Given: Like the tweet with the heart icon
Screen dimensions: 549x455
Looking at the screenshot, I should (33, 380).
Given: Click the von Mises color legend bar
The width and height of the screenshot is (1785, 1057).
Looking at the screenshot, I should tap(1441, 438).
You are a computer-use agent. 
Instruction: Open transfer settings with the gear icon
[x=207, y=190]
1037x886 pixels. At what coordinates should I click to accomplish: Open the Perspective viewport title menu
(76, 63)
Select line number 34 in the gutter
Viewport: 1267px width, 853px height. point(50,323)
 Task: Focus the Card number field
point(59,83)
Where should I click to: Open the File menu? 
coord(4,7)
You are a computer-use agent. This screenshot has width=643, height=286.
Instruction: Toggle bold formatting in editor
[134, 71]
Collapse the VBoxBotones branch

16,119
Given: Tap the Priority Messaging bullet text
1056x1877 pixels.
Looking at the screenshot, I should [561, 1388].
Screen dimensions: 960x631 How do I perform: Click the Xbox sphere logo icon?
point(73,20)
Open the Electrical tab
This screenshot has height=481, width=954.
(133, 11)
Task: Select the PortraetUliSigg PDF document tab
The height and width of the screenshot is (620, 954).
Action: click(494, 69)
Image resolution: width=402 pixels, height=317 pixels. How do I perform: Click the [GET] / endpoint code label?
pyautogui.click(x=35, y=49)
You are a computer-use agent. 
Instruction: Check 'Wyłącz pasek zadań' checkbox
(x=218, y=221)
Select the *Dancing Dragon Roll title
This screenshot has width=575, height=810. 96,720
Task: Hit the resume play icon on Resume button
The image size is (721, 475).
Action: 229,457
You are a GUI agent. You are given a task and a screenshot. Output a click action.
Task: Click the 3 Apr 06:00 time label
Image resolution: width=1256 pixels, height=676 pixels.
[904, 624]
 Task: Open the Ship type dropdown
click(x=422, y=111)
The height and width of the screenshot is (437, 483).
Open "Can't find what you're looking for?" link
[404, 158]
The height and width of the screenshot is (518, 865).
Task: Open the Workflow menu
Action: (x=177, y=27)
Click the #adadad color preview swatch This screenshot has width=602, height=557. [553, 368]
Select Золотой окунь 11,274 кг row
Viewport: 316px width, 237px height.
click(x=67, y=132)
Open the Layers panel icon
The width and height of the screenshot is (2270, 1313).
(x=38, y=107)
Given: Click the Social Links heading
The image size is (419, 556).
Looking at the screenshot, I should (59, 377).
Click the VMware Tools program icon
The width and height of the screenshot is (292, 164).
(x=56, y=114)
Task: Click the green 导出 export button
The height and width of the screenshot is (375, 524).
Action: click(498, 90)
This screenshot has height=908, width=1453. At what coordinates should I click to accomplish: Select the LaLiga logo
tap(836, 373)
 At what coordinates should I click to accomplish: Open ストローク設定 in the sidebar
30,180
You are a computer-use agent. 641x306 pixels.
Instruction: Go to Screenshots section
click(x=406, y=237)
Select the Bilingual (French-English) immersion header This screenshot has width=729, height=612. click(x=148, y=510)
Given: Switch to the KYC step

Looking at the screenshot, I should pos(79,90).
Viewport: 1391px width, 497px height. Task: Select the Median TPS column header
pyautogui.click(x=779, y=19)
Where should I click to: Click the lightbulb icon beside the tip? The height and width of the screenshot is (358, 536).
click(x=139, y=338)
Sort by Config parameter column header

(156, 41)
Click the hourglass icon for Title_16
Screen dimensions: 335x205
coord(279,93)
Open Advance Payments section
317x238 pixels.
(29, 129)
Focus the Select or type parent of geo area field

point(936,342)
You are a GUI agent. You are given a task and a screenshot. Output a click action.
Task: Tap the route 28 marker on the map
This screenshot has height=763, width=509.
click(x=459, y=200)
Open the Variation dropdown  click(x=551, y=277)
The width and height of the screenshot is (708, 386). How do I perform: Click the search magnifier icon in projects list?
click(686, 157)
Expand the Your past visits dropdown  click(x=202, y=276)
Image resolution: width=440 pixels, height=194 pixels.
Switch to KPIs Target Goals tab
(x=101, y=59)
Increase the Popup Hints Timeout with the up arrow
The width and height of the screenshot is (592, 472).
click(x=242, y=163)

-- Exercise directions --
Copy the material above word for word, keeping every line in its original order.

-- Task answer --
Given: Like the tweet with the heart icon
Screen dimensions: 549x455
Looking at the screenshot, I should (33, 380).
Given: Click the von Mises color legend bar
The width and height of the screenshot is (1785, 1057).
Looking at the screenshot, I should tap(1441, 438).
You are a computer-use agent. 
Instruction: Open transfer settings with the gear icon
[x=207, y=190]
1037x886 pixels. At what coordinates should I click to accomplish: Open the Perspective viewport title menu
(76, 63)
Select line number 34 in the gutter
Viewport: 1267px width, 853px height. point(50,323)
 Task: Focus the Card number field
point(59,83)
Where should I click to: Open the File menu? 
coord(4,7)
You are a computer-use agent. This screenshot has width=643, height=286.
Instruction: Toggle bold formatting in editor
[134, 71]
Collapse the VBoxBotones branch

16,119
Given: Tap the Priority Messaging bullet text
1056x1877 pixels.
Looking at the screenshot, I should [561, 1388].
Screen dimensions: 960x631 How do I perform: Click the Xbox sphere logo icon?
point(73,20)
Open the Electrical tab
This screenshot has height=481, width=954.
(133, 11)
Task: Select the PortraetUliSigg PDF document tab
The height and width of the screenshot is (620, 954).
Action: click(494, 69)
Image resolution: width=402 pixels, height=317 pixels. How do I perform: Click the [GET] / endpoint code label?
pyautogui.click(x=35, y=49)
You are a computer-use agent. 
Instruction: Check 'Wyłącz pasek zadań' checkbox
(x=218, y=221)
Select the *Dancing Dragon Roll title
This screenshot has width=575, height=810. 96,720
Task: Hit the resume play icon on Resume button
The image size is (721, 475).
Action: 229,457
You are a GUI agent. You are given a task and a screenshot. Output a click action.
Task: Click the 3 Apr 06:00 time label
Image resolution: width=1256 pixels, height=676 pixels.
[904, 624]
 Task: Open the Ship type dropdown
click(x=422, y=111)
The height and width of the screenshot is (437, 483).
Open "Can't find what you're looking for?" link
[404, 158]
The height and width of the screenshot is (518, 865).
Task: Open the Workflow menu
Action: (x=177, y=27)
Click the #adadad color preview swatch This screenshot has width=602, height=557. [553, 368]
Select Золотой окунь 11,274 кг row
Viewport: 316px width, 237px height.
click(x=67, y=132)
Open the Layers panel icon
The width and height of the screenshot is (2270, 1313).
(x=38, y=107)
Given: Click the Social Links heading
The image size is (419, 556).
Looking at the screenshot, I should (59, 377).
Click the VMware Tools program icon
The width and height of the screenshot is (292, 164).
(x=56, y=114)
Task: Click the green 导出 export button
The height and width of the screenshot is (375, 524).
Action: click(498, 90)
This screenshot has height=908, width=1453. At what coordinates should I click to accomplish: Select the LaLiga logo
tap(836, 373)
 At what coordinates should I click to accomplish: Open ストローク設定 in the sidebar
30,180
You are a computer-use agent. 641x306 pixels.
Instruction: Go to Screenshots section
click(x=406, y=237)
Select the Bilingual (French-English) immersion header This screenshot has width=729, height=612. click(x=148, y=510)
Given: Switch to the KYC step

Looking at the screenshot, I should pos(79,90).
Viewport: 1391px width, 497px height. Task: Select the Median TPS column header
pyautogui.click(x=779, y=19)
Where should I click to: Click the lightbulb icon beside the tip? The height and width of the screenshot is (358, 536).
click(x=139, y=338)
Sort by Config parameter column header

(156, 41)
Click the hourglass icon for Title_16
Screen dimensions: 335x205
coord(279,93)
Open Advance Payments section
317x238 pixels.
(29, 129)
Focus the Select or type parent of geo area field

point(936,342)
You are a GUI agent. You are given a task and a screenshot. Output a click action.
Task: Tap the route 28 marker on the map
This screenshot has height=763, width=509.
click(x=459, y=200)
Open the Variation dropdown  click(x=551, y=277)
The width and height of the screenshot is (708, 386). How do I perform: Click the search magnifier icon in projects list?
click(686, 157)
Expand the Your past visits dropdown  click(x=202, y=276)
Image resolution: width=440 pixels, height=194 pixels.
Switch to KPIs Target Goals tab
(x=101, y=59)
Increase the Popup Hints Timeout with the up arrow
The width and height of the screenshot is (592, 472).
click(x=242, y=163)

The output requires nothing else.